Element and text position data
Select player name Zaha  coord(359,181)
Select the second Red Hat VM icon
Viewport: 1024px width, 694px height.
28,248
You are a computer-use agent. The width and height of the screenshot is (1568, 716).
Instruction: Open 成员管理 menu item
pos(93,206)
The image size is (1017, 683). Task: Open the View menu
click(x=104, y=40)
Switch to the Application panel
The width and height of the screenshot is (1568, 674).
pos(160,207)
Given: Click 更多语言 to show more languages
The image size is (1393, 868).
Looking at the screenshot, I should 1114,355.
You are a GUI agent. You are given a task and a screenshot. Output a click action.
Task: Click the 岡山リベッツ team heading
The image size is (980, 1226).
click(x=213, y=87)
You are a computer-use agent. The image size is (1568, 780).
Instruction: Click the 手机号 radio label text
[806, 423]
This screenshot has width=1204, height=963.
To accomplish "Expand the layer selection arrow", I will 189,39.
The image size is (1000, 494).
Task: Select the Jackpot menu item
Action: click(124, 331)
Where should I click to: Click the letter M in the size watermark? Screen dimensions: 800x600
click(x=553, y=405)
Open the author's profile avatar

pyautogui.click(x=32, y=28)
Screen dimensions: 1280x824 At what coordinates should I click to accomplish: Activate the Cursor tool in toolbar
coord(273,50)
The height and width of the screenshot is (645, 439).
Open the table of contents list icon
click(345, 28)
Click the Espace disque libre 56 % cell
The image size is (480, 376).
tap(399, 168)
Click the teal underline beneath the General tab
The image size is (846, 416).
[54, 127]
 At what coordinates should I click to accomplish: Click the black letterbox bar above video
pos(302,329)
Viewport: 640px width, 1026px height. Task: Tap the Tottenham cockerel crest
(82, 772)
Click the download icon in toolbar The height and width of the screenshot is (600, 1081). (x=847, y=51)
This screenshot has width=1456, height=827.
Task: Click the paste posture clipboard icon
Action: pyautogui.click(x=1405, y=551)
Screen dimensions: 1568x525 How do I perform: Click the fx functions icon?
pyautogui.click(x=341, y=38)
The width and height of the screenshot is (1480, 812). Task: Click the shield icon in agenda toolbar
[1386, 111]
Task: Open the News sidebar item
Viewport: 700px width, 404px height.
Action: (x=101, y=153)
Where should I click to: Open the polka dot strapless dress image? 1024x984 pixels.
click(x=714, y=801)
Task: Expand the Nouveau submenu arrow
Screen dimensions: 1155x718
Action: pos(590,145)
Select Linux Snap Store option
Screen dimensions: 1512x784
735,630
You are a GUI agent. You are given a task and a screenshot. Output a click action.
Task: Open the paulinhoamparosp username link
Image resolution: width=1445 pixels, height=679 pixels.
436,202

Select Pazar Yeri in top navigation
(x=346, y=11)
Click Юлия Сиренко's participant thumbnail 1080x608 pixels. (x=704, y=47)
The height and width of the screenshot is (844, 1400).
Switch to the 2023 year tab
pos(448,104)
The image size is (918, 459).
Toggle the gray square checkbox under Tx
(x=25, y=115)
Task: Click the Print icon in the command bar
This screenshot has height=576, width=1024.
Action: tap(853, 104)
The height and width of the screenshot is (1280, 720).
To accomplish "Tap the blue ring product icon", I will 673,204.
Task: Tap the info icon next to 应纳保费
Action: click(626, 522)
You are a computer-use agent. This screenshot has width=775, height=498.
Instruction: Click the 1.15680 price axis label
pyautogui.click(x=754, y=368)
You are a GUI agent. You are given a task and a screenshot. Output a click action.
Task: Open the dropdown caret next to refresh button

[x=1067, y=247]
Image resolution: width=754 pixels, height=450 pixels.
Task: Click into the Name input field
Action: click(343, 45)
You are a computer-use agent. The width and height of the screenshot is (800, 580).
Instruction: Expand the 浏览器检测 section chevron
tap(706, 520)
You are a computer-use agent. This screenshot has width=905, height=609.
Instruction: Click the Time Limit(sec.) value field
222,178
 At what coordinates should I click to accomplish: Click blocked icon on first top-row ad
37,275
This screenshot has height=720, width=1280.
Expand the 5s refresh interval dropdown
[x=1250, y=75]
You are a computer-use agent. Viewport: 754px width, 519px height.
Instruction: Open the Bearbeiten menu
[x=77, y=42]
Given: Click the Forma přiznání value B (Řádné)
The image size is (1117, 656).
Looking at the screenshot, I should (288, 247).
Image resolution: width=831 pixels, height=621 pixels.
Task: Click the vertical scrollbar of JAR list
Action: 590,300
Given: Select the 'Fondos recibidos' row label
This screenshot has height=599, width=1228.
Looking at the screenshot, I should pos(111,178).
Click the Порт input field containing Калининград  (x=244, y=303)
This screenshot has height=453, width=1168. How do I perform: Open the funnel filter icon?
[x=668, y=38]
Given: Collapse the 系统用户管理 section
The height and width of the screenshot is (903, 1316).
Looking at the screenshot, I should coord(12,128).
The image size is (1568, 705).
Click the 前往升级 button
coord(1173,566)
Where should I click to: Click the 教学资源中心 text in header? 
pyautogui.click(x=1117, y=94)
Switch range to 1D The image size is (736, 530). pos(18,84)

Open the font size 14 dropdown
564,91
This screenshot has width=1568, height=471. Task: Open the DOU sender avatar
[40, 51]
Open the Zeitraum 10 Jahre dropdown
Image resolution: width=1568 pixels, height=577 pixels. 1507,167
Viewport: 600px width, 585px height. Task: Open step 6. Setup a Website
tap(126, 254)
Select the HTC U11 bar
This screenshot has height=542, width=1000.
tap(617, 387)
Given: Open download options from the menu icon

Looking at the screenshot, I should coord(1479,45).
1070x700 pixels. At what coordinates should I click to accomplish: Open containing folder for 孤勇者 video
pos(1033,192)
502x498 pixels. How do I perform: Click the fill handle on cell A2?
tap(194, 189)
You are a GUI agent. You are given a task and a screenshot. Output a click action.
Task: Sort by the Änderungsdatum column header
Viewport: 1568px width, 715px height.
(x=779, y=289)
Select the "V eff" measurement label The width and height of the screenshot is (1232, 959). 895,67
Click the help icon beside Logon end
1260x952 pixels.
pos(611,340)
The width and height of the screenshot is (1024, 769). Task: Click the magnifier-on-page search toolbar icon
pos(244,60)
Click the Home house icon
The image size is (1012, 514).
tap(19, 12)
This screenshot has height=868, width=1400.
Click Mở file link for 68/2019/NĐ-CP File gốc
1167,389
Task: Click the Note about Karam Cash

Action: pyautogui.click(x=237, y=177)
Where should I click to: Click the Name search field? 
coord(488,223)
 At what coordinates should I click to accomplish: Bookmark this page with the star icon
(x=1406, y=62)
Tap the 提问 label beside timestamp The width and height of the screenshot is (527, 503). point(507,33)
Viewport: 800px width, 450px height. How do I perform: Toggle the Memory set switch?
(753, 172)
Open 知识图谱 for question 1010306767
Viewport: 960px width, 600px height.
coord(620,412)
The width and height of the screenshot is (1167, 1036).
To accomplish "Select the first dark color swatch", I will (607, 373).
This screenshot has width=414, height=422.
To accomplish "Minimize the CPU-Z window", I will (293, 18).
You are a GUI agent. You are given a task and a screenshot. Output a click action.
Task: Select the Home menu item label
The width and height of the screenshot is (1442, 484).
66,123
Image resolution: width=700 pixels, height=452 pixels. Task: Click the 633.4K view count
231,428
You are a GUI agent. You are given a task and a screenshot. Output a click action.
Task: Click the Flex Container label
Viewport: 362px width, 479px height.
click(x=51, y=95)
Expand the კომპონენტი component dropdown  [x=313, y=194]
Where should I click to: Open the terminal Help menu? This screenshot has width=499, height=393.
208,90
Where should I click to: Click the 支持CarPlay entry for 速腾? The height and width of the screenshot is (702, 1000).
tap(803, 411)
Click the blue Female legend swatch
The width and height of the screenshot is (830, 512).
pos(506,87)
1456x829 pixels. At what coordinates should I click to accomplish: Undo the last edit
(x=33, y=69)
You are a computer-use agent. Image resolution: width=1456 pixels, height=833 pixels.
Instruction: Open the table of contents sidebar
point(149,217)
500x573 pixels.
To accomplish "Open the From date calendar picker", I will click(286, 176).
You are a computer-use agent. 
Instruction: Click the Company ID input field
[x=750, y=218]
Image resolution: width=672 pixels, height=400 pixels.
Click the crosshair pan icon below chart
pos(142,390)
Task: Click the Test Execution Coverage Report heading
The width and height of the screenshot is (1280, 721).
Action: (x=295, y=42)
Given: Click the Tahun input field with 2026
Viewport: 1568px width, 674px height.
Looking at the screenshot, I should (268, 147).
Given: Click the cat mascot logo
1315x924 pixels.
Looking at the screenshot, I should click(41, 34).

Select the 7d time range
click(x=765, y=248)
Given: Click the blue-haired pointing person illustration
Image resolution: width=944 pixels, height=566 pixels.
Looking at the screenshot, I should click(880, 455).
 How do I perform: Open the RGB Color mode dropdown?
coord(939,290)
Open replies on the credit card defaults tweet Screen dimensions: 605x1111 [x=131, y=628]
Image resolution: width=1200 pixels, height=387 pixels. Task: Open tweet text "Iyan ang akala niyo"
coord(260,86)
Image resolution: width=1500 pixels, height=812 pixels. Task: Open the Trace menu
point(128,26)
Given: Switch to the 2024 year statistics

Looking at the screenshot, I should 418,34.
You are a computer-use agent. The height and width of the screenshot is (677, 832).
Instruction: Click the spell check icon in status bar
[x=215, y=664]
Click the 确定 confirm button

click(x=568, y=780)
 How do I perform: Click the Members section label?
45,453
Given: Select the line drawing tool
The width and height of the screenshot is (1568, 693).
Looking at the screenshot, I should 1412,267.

→ The task:
Please retype the items above, copying every line without change, covering the stretch from the line containing "This screenshot has width=414, height=422." through the line containing "coord(260,86)".

→ Reply:
This screenshot has width=414, height=422.
To accomplish "Minimize the CPU-Z window", I will (293, 18).
You are a GUI agent. You are given a task and a screenshot. Output a click action.
Task: Select the Home menu item label
The width and height of the screenshot is (1442, 484).
66,123
Image resolution: width=700 pixels, height=452 pixels. Task: Click the 633.4K view count
231,428
You are a GUI agent. You are given a task and a screenshot. Output a click action.
Task: Click the Flex Container label
Viewport: 362px width, 479px height.
click(x=51, y=95)
Expand the კომპონენტი component dropdown  [x=313, y=194]
Where should I click to: Open the terminal Help menu? This screenshot has width=499, height=393.
208,90
Where should I click to: Click the 支持CarPlay entry for 速腾? The height and width of the screenshot is (702, 1000).
tap(803, 411)
Click the blue Female legend swatch
The width and height of the screenshot is (830, 512).
pos(506,87)
1456x829 pixels. At what coordinates should I click to accomplish: Undo the last edit
(x=33, y=69)
You are a computer-use agent. Image resolution: width=1456 pixels, height=833 pixels.
Instruction: Open the table of contents sidebar
point(149,217)
500x573 pixels.
To accomplish "Open the From date calendar picker", I will click(286, 176).
You are a computer-use agent. 
Instruction: Click the Company ID input field
[x=750, y=218]
Image resolution: width=672 pixels, height=400 pixels.
Click the crosshair pan icon below chart
pos(142,390)
Task: Click the Test Execution Coverage Report heading
The width and height of the screenshot is (1280, 721).
Action: (x=295, y=42)
Given: Click the Tahun input field with 2026
Viewport: 1568px width, 674px height.
Looking at the screenshot, I should (268, 147).
Given: Click the cat mascot logo
1315x924 pixels.
Looking at the screenshot, I should click(41, 34).

Select the 7d time range
click(x=765, y=248)
Given: Click the blue-haired pointing person illustration
Image resolution: width=944 pixels, height=566 pixels.
Looking at the screenshot, I should click(880, 455).
 How do I perform: Open the RGB Color mode dropdown?
coord(939,290)
Open replies on the credit card defaults tweet Screen dimensions: 605x1111 [x=131, y=628]
Image resolution: width=1200 pixels, height=387 pixels. Task: Open tweet text "Iyan ang akala niyo"
coord(260,86)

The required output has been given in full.